Ya es algo mosqueante que alguien que declara haber ido de niña a los jardines de Sissinghurst no cite ni de pasada The land, el último gran poema sobre el paso de las estaciones en el campo, por más que nombre —siempre de pasada, dos o tres veces— a su autora, «la mismísima Vita» Sackville-West, quizá la primera fuente que una crítica inglesa de jardinería debería manejar. Sí aparecen, faltaría más, Capability Brown, el creador del paisaje inglés, o el poeta Horace Walpole, pero sería mucho pedir que, ya que se remonta a Milton y los tiempos de Cromwell, hubiera recurrido al Cyder de John Phillips, o, más tarde, al The seasons de James Thomson, que sólo asoma porque fue lectura favorita del poeta John Clare, al que la autora dedica las, para mi gusto, mejores páginas del libro.

La triste historia de John Clare, el campesino pobre y gran poeta que acabó sus días loco perdido, sirve para introducir otro elemento estructural del libro que en ocasiones se tiñe de binarismo woke, el aspecto social de la jardinería.

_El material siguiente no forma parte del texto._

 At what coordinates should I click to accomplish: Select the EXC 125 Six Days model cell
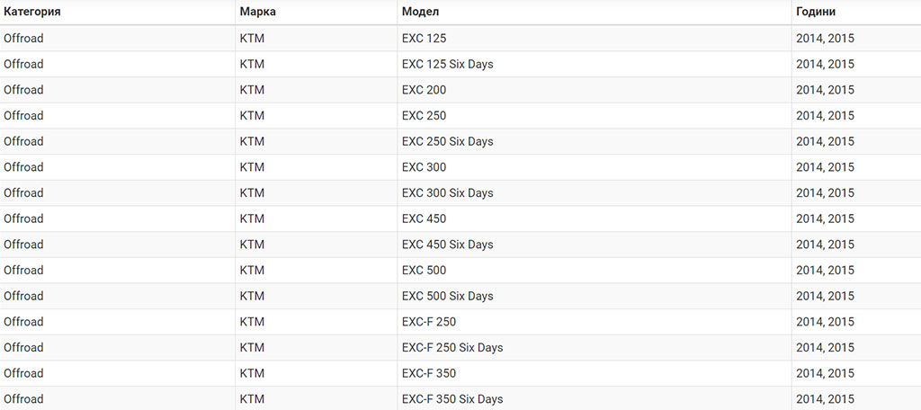click(x=595, y=64)
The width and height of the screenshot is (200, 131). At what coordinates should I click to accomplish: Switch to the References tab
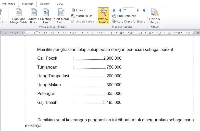click(x=8, y=4)
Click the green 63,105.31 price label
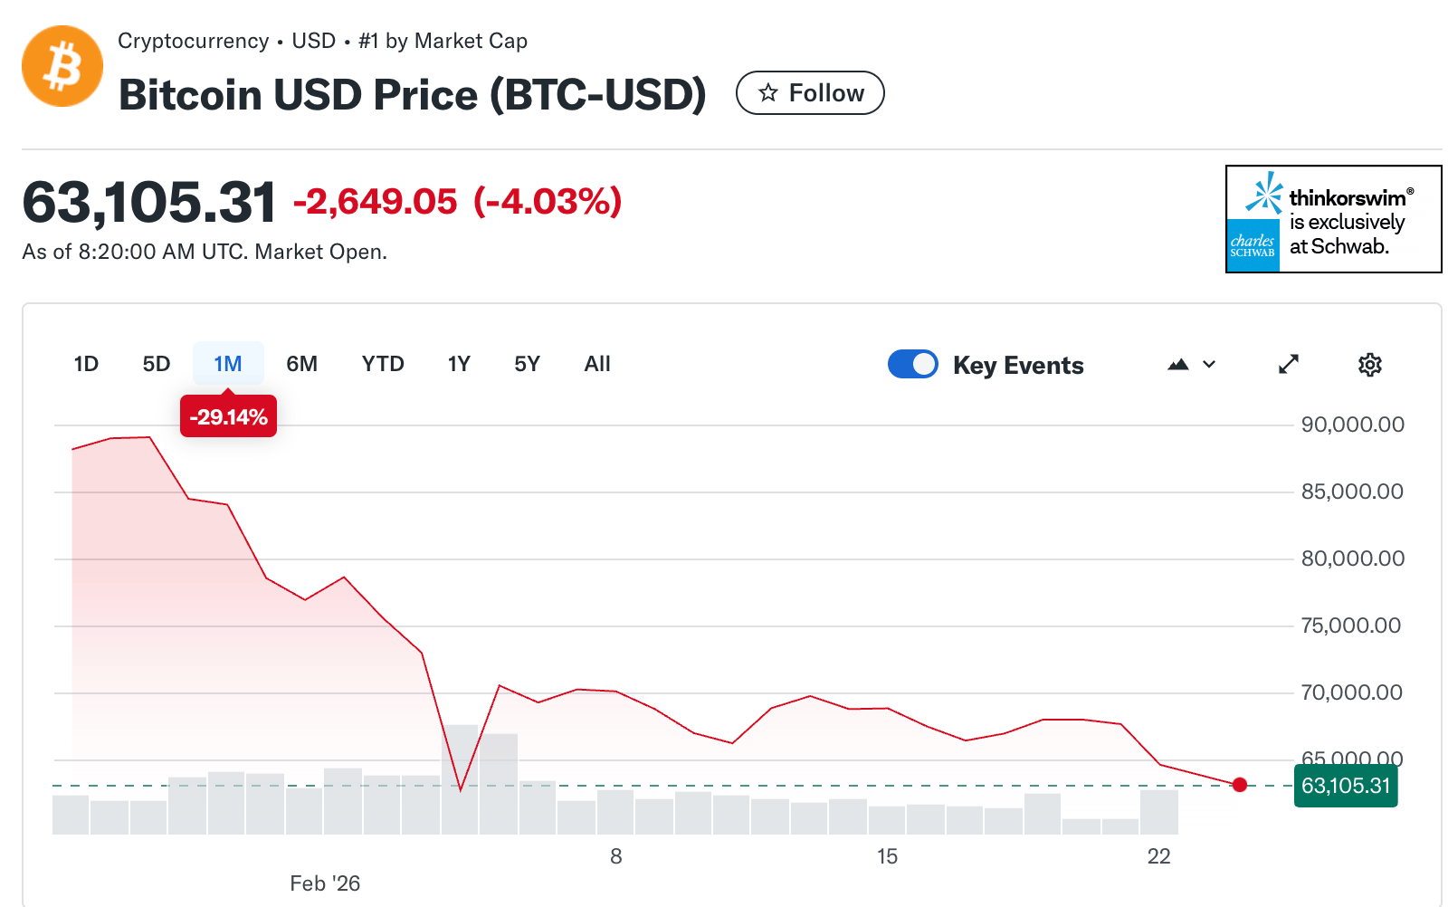Screen dimensions: 1448x907 pyautogui.click(x=1346, y=786)
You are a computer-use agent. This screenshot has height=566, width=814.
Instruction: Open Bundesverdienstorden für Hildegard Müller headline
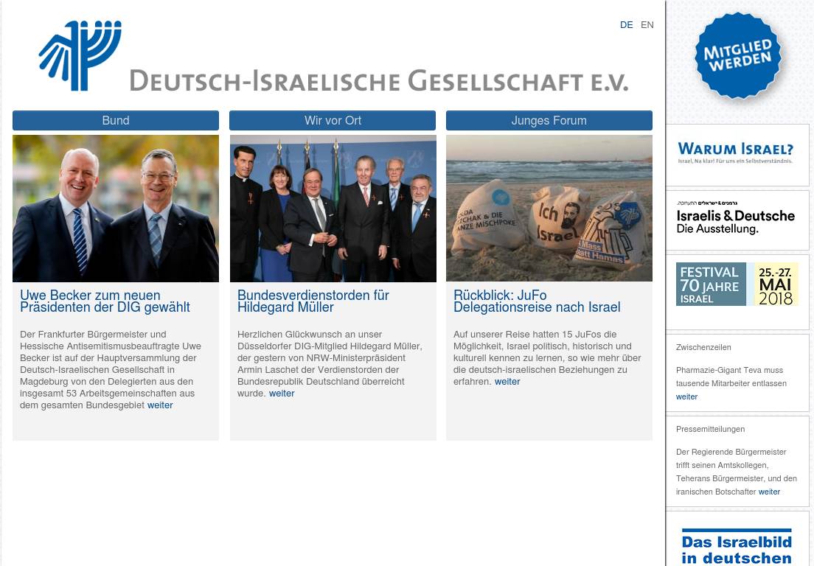pyautogui.click(x=313, y=301)
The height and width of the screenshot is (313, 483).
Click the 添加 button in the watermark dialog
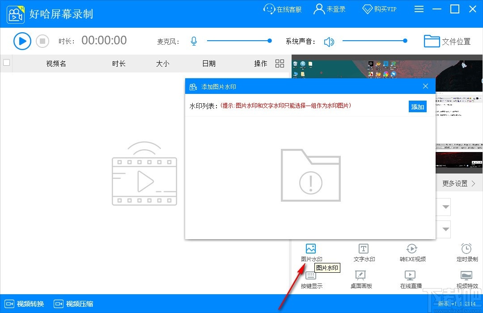click(x=417, y=106)
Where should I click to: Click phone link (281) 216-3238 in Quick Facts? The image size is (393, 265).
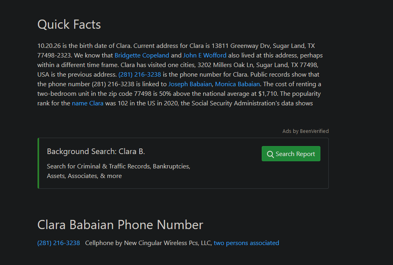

Clare reaccionó contra los cercamientos o privatizaciones de tierras comunales en la primera mitad del XIX, algo que tiene su continuidad con los proyectos socialistas de Owen o William Morris, en el sentido de un postjipismo comunal, o, en el otro, de los terroríficos Middleton, creadores de jardines que adornaran sus fortunas de negreros, o la decadencia de La Foce, la mansión aristocrática italiana traspasada por el fascismo y por la guerra. El heteróclito batiburrillo es aceptable por separado y con independencia del tema general que lo reúne todo, y trae lecturas que hace años disfrutamos como la de Sebald y Los anillos de Saturno, pero los capítulos trazan senderos que se bifurcan y separan del concepto del que partían, y marchan hacia paráfrasis bibliográficas divulgativas que no acaban de sostener más edificio que el del jardín como territorio de la paz y el amor, en una casa de campo suntuosa, con jardinero a sueldo y un mogollón de especies exquisitas compradas por catálogo. Será por dinero.


Olivia Laing, El jardín contra el tiempo. En busca de un paraíso común. Capitán Swing, 2024, 269 p.